• Articolo Boston, 3 ottobre 2011
  • Per funzionare non necessita di fili o circuiti di controllo

    Le foglie artificiali diventano realtà

  • Dal Mit di Boston la prima cella solare in grado di scindere, direttamente, le molecole d’acqua in idrogeno e ossigeno

(Rinnovabili.it) – Daniel Nocera ce l’ha fatta, la “foglia artificiale” è realtà. Il professore del Massachusetts Istitute Technology di Boston lavora dal 2007 sul processo di fotocatalisi dell’acqua per la produzione di idrogeno, o più precisamente sulla creazione di un dispositivo che sia in grado di convertire in modo diretto la luce del sole in un combustibile chimico ad alta energia, da immagazzinare e utilizzare al bisogno. I più recenti progressi della ricerca sono stati descritti nell’ultimo numero della rivista Science, dove Nocera e il suo team spiegano l’evoluzione della propria tecnologia e i risultati raggiunti. Quella che è stata prontamente ribattezzata “foglia artificiale” non è altro che una cella solare in silicio con diversi materiali catalitici fissati su due lati della struttura; per funzionare non necessita di cavi o circuiti di controllo esterni ma deve semplicemente essere collocata in un contenitore con dell’acqua ed esposta alla luce del sole. In pochi secondi il dispositivo inizierà a produrre bolle di ossigeno da un lato e di idrogeno dall’altro; i gas possono a loro volta essere raccolti e conservati per un utilizzo successivo, ad esempio collegandovi una cella a combustibile. Il merito di Nocera è di aver realizzato tutto ciò impiegando materiali poco costosi, sicuri e abbondanti. “Sono convito che quest’idea abbia chance reali”, commenta il professore. “Non si può ottenere di più: è una soluzione portatile, non hai bisogno di cavi ed è leggera. Basta introdurla in un bicchiere d’acqua e inizia lo splitting”.

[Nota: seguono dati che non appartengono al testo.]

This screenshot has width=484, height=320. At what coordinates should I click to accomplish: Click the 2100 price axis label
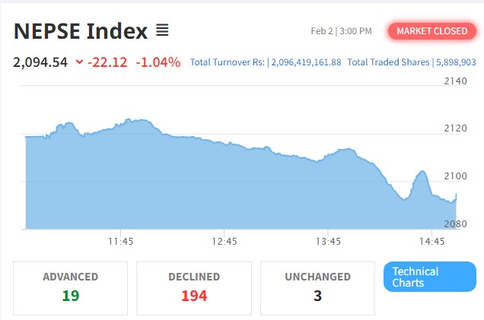coord(454,176)
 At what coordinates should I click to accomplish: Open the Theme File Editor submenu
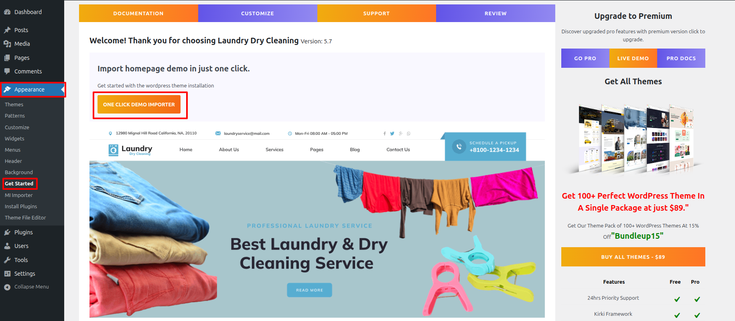25,218
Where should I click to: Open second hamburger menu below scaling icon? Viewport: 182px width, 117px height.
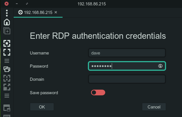7,95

LA RICETTA DEL SANDWICH SOLARE CHE ROMPE LE MOLECOLE D’ACQUA La foglia artificiale è costituita da un foglio sottile di silicio semiconduttore legato da un lato a uno strato di un catalizzatore a base di cobalto – scoperto da Nocera e i suoi co-autori nel 2008 – che rilascia l’ossigeno. L’altro lato è rivestito da uno strato di nichel-molibdeno – lega di zinco che libera idrogeno. Il nuovo dispositivo non è ancora pronto per la produzione commerciale dal momento che i correlati sistemi di raccolta e stoccaggio dei gas devono ancora essere sviluppati. Allo stato attuale, la foglia può reindirizzare circa il 2,5 per cento dell’energia della luce solare nella produzione di idrogeno; la variante dotata di fili per collegare i catalizzatori alla cella solare, ha raggiunto il 4,7 per cento di efficienza. Un’altra linea di ricerca sta invece esplorando l’utilizzo di materiali fotovoltaici diversi dal silicio, come l’ossido di ferro, come un’opzione per ridurre ulteriormente i costi di produzione. “C’è ancora molto lavoro da fare, – conclude Nocera – ma si tratta di un passo avanti. Stiamo andando nella giusta direzione”.